-- DIRECTIONS FOR THIS TASK --
What is needed is a word-for-word restatement of all the entries.

-- RECORDS FOR THIS TASK --
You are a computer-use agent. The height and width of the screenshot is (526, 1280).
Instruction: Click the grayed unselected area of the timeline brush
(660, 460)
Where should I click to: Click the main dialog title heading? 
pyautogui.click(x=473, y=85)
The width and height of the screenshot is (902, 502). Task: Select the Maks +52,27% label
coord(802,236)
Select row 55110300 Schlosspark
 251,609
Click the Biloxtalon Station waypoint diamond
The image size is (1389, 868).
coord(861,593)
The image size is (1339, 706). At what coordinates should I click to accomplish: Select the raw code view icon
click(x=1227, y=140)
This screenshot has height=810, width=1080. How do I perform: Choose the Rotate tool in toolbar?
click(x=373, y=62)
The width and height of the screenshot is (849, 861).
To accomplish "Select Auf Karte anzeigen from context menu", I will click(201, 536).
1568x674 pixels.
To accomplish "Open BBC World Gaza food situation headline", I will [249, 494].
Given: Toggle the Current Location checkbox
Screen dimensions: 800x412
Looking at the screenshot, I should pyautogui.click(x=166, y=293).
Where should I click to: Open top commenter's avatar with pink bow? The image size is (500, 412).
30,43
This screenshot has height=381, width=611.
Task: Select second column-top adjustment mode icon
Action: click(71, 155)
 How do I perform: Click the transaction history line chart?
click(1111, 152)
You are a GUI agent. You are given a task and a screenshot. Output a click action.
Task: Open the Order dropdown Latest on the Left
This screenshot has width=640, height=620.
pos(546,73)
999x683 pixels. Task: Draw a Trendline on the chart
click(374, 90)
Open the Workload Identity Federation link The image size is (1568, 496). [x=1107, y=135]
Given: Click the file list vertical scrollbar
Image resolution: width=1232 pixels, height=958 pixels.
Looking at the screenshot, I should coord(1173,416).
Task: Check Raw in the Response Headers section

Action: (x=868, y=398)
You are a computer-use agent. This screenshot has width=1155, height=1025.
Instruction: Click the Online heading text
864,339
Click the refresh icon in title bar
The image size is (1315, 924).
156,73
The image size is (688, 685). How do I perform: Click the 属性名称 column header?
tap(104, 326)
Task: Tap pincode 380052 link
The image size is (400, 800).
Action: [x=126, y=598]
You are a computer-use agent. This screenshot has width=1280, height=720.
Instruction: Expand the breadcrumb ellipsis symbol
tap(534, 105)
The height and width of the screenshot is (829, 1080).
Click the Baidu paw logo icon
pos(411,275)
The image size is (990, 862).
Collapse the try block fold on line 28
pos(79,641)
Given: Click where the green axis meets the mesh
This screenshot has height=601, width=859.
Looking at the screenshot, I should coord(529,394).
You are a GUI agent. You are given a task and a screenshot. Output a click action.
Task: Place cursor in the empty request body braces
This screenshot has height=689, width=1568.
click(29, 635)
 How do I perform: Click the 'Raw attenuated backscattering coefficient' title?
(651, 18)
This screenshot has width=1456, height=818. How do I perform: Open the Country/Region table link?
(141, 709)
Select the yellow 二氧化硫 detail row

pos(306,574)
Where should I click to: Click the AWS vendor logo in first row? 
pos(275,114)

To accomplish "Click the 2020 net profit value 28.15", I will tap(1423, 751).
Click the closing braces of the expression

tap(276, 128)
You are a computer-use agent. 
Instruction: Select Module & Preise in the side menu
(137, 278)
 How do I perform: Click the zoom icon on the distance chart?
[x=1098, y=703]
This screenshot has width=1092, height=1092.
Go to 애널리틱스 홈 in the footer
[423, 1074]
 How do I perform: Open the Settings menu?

-- REPLY --
You are a computer-use agent. The height and width of the screenshot is (526, 1280).
Instruction: Click the grayed unselected area of the timeline brush
(660, 460)
Where should I click to: Click the main dialog title heading? 
pyautogui.click(x=473, y=85)
The width and height of the screenshot is (902, 502). Task: Select the Maks +52,27% label
coord(802,236)
Select row 55110300 Schlosspark
 251,609
Click the Biloxtalon Station waypoint diamond
The image size is (1389, 868).
coord(861,593)
The image size is (1339, 706). At what coordinates should I click to accomplish: Select the raw code view icon
click(x=1227, y=140)
This screenshot has height=810, width=1080. How do I perform: Choose the Rotate tool in toolbar?
click(x=373, y=62)
The width and height of the screenshot is (849, 861).
To accomplish "Select Auf Karte anzeigen from context menu", I will click(201, 536).
1568x674 pixels.
To accomplish "Open BBC World Gaza food situation headline", I will [249, 494].
Given: Toggle the Current Location checkbox
Screen dimensions: 800x412
Looking at the screenshot, I should pyautogui.click(x=166, y=293).
Where should I click to: Open top commenter's avatar with pink bow? The image size is (500, 412).
30,43
This screenshot has height=381, width=611.
Task: Select second column-top adjustment mode icon
Action: click(71, 155)
 How do I perform: Click the transaction history line chart?
click(1111, 152)
You are a GUI agent. You are given a task and a screenshot. Output a click action.
Task: Open the Order dropdown Latest on the Left
This screenshot has width=640, height=620.
pos(546,73)
999x683 pixels. Task: Draw a Trendline on the chart
click(374, 90)
Open the Workload Identity Federation link The image size is (1568, 496). [x=1107, y=135]
Given: Click the file list vertical scrollbar
Image resolution: width=1232 pixels, height=958 pixels.
Looking at the screenshot, I should coord(1173,416).
Task: Check Raw in the Response Headers section

Action: (x=868, y=398)
You are a computer-use agent. This screenshot has width=1155, height=1025.
Instruction: Click the Online heading text
864,339
Click the refresh icon in title bar
The image size is (1315, 924).
156,73
The image size is (688, 685). How do I perform: Click the 属性名称 column header?
tap(104, 326)
Task: Tap pincode 380052 link
The image size is (400, 800).
Action: [x=126, y=598]
You are a computer-use agent. This screenshot has width=1280, height=720.
Instruction: Expand the breadcrumb ellipsis symbol
tap(534, 105)
The height and width of the screenshot is (829, 1080).
Click the Baidu paw logo icon
pos(411,275)
The image size is (990, 862).
Collapse the try block fold on line 28
pos(79,641)
Given: Click where the green axis meets the mesh
This screenshot has height=601, width=859.
Looking at the screenshot, I should coord(529,394).
You are a GUI agent. You are given a task and a screenshot. Output a click action.
Task: Place cursor in the empty request body braces
This screenshot has height=689, width=1568.
click(29, 635)
 How do I perform: Click the 'Raw attenuated backscattering coefficient' title?
(651, 18)
This screenshot has width=1456, height=818. How do I perform: Open the Country/Region table link?
(141, 709)
Select the yellow 二氧化硫 detail row

pos(306,574)
Where should I click to: Click the AWS vendor logo in first row? 
pos(275,114)

To accomplish "Click the 2020 net profit value 28.15", I will tap(1423, 751).
Click the closing braces of the expression

tap(276, 128)
You are a computer-use agent. 
Instruction: Select Module & Preise in the side menu
(137, 278)
 How do I perform: Click the zoom icon on the distance chart?
[x=1098, y=703]
This screenshot has width=1092, height=1092.
Go to 애널리틱스 홈 in the footer
[423, 1074]
 How do I perform: Open the Settings menu?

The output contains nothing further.